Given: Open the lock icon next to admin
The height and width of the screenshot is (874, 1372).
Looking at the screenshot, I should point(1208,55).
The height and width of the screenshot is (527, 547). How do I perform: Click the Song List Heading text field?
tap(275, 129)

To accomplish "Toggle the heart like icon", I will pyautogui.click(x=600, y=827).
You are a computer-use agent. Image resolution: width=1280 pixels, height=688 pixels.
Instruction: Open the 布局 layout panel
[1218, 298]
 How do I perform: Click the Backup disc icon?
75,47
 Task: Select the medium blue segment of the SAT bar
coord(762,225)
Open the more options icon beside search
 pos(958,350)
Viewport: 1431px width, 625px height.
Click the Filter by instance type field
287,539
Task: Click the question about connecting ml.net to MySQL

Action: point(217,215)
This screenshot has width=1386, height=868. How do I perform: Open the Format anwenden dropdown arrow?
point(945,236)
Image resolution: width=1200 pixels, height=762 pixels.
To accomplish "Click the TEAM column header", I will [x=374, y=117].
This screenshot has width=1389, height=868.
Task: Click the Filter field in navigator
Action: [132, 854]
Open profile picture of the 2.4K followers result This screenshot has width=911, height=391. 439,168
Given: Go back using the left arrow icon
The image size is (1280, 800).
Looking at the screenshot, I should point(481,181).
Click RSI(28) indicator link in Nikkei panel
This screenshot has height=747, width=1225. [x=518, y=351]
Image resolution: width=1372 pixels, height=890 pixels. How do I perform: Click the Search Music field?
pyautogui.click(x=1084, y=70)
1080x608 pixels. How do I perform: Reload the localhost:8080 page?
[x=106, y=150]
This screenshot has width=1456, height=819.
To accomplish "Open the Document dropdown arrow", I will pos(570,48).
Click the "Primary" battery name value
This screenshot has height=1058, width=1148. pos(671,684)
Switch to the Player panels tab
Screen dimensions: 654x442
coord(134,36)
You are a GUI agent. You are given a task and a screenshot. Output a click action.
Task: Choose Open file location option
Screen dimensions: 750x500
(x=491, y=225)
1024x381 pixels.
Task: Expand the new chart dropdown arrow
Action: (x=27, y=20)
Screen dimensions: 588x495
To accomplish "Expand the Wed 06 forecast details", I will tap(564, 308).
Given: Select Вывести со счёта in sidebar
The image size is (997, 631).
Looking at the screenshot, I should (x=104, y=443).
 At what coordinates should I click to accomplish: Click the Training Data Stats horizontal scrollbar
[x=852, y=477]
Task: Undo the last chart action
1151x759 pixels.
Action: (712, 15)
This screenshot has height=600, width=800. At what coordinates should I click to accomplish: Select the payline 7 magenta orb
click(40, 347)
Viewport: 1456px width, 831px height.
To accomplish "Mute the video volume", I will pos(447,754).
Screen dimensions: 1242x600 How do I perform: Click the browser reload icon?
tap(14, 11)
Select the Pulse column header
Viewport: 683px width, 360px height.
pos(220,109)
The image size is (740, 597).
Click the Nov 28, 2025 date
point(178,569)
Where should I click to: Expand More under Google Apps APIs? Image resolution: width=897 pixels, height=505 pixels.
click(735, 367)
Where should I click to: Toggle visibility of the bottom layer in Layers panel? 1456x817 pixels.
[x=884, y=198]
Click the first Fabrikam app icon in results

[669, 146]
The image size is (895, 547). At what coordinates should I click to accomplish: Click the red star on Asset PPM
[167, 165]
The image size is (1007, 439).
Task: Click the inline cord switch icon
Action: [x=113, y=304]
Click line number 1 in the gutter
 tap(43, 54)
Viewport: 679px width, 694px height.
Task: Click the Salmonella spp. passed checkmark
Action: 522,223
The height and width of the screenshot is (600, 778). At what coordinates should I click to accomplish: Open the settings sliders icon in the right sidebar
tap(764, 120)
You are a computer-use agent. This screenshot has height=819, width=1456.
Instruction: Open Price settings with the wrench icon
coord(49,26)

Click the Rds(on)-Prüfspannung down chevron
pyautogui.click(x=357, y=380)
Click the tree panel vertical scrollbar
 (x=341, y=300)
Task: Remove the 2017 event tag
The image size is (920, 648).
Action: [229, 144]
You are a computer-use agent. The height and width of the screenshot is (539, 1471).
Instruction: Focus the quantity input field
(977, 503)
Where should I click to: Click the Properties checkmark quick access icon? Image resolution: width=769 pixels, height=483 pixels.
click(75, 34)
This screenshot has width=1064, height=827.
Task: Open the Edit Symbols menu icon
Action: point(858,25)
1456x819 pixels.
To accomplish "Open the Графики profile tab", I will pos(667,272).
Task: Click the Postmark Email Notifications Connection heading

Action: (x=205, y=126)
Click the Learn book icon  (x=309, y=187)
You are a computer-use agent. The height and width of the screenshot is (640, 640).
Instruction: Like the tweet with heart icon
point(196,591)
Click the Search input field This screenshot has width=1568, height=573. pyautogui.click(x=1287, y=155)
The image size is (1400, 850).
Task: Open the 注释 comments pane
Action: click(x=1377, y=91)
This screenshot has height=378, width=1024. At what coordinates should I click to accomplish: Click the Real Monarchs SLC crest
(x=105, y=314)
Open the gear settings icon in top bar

= = = = =

Reproduce the items above verbatim, from the line containing "Where should I click to: Toggle" up to and including the line containing "Action: [x=113, y=304]".

_ANSWER IN FULL_:
Where should I click to: Toggle visibility of the bottom layer in Layers panel? 1456x817 pixels.
[x=884, y=198]
Click the first Fabrikam app icon in results

[669, 146]
The image size is (895, 547). At what coordinates should I click to accomplish: Click the red star on Asset PPM
[167, 165]
The image size is (1007, 439).
Task: Click the inline cord switch icon
Action: [x=113, y=304]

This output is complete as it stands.